→ **Reading text**:
Comment by kragen

2 months ago

The professions are traditionally divinity (https://en.wikipedia.org/wiki/Divinity_(academic_discipline)), medicine, and law, so I don't see how you could remove divinity from the list. When you argue for including nursing as a "professional degree", what you're arguing is that it belongs to the category exemplified by those three instances.

Edit: please see https://en.wikipedia.org/wiki/Profession for the current undestanding of that category.

The problem is the "traditionally" part. What merit does tradition have? None.

  • Of course tradition has no real merit on its own, but studying the same linguistic tradition is what enables two people to communicate by using language. Unless you manage to complete John Wilkins's project, perhaps, and eliminate the arbitrariness of Wilkins's decisions.

    However, in this conversation, we are speaking English, whose words owe their meaning entirely to tradition.

    • > However, in this conversation, we are speaking English, whose words owe their meaning entirely to tradition.

      The meaning of words change over time, so you are wrong, words meaning are not entirely from tradition or else their meaning would not change.

      Or if you agree that traditions can change, then what the word meant year 1300 doesn't matter, things has changed since then.

    • And the word "word" used to mean "to speak", as in make a sound. The word "merit" likely meant "to assign". Current day meaning matters a lot more than what something used to be.

Wtf does tradition have to do with it?

Why the hell does a large portion of this country give a rats ass about tradition, but also larp as caring about progress and effectiveness. These two are logically inconsistent.

If anything we should be removing more traditions than ever.

  • Word meanings are determined purely by tradition. There isn't an objective reality about what words do or don't mean apart from how people use them. If you make up your own definitions for words instead of using the traditional ones, you sacrifice the possibility of communication with people who don't know your definitions. That's glory for you!

    • Words change meaning and definitions drift all the time. Language isn't static and adapts to modern times.

      Besides, this bizarre tangent about tradition ignores that this has some very practical downsides for nurses, it's not just about preserving tradition or whatnot.

    • You're equivocating. Rejecting the relevance of a centuries-old traditional definition does not mean that all words have suddenly lost all meaning.

→ **Records from a dataset**:
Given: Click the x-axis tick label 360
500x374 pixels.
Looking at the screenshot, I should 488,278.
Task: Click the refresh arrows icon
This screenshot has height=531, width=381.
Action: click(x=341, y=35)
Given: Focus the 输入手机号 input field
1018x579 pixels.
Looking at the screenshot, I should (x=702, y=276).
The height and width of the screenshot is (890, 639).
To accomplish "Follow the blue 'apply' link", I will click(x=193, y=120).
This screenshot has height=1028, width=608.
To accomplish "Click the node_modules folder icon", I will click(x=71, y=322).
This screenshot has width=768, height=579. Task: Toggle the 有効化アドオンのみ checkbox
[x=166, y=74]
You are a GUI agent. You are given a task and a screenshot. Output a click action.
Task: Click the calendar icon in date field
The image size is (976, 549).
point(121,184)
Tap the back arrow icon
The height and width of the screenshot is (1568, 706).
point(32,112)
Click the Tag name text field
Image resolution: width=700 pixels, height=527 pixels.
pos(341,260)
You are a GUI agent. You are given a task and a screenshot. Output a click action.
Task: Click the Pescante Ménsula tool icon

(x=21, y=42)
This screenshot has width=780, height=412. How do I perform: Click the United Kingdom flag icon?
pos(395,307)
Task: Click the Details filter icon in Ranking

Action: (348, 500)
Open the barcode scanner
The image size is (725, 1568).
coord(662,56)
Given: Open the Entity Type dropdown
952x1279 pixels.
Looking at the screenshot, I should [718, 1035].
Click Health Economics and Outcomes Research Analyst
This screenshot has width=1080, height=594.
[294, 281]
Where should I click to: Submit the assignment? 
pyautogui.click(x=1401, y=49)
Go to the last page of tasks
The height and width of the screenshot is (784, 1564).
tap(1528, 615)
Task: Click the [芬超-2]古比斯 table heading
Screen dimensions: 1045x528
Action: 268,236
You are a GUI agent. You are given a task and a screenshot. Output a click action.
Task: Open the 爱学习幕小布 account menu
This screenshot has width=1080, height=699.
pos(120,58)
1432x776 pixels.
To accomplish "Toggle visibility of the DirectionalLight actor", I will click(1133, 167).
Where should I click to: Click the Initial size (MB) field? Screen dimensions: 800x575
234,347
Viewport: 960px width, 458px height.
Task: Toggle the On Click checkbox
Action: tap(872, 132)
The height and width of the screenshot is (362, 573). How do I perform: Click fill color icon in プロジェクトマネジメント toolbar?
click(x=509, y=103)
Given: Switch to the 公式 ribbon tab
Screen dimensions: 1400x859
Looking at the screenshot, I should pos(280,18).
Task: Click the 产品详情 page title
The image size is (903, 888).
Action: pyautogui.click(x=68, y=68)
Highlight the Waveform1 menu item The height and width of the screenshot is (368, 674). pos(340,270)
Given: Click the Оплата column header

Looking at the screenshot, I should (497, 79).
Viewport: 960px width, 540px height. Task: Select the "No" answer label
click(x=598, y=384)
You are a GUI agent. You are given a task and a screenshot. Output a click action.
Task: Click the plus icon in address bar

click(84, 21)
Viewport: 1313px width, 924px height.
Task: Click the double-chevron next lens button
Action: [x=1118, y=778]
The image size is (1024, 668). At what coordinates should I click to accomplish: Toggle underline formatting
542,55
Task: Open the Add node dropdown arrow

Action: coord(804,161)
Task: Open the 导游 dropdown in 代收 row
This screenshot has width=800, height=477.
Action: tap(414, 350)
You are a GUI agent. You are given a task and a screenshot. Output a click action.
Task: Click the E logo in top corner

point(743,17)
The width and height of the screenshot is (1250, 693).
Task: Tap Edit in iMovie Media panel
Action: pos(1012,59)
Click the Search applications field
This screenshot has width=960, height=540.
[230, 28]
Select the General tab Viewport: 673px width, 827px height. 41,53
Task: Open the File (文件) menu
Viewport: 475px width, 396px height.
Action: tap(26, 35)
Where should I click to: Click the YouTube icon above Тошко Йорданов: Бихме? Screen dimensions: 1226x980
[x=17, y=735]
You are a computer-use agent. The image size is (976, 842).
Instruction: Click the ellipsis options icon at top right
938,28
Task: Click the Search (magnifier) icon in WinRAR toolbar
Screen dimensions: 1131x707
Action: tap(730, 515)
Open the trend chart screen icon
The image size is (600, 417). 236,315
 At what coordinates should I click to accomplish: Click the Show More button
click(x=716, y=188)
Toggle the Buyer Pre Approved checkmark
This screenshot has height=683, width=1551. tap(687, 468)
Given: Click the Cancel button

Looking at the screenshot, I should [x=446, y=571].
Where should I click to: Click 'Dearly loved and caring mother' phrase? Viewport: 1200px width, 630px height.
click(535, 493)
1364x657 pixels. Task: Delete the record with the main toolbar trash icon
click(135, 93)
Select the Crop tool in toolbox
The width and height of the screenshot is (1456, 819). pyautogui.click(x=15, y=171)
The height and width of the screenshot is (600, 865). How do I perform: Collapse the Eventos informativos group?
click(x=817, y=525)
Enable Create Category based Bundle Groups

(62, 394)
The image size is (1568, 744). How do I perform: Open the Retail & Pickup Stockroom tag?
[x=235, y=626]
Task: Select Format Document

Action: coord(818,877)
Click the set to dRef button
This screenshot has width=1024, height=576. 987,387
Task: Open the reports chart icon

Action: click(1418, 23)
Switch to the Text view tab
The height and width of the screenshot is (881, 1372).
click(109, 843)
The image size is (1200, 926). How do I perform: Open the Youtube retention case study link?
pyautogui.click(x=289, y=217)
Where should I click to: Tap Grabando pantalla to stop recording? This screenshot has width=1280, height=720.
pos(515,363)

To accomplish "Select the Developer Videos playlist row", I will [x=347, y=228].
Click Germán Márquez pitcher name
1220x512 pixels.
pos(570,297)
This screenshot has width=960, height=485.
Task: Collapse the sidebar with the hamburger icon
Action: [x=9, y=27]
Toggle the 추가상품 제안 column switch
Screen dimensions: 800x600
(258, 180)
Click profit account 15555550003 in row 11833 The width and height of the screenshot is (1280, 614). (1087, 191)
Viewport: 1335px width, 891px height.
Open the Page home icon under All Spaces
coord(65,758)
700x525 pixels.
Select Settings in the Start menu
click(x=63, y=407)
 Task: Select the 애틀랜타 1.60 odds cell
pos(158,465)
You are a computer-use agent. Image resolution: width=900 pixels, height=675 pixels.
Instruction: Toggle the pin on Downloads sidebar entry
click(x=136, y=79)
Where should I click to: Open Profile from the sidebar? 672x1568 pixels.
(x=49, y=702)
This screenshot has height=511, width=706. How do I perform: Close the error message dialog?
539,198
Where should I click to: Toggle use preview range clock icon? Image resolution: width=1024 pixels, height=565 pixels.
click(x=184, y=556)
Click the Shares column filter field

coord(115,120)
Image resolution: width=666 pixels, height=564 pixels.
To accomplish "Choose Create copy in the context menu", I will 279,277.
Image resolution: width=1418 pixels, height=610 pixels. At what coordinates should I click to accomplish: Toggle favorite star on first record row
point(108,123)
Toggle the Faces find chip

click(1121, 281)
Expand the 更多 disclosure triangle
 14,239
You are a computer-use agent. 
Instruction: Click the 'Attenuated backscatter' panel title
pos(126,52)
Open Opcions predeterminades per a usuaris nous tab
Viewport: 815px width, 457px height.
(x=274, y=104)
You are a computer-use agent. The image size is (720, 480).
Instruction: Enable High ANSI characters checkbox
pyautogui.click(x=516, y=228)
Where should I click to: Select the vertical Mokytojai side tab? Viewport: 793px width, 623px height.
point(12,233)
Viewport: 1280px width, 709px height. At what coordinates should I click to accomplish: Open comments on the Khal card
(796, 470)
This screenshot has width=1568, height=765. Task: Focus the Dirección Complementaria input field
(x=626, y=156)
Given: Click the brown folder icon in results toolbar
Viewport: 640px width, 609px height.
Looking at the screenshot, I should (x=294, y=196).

→ **Assignment**:
In the comment thread, which three fields are named as the traditional professions?

→ **Finished task**:
Divinity, medicine, and law.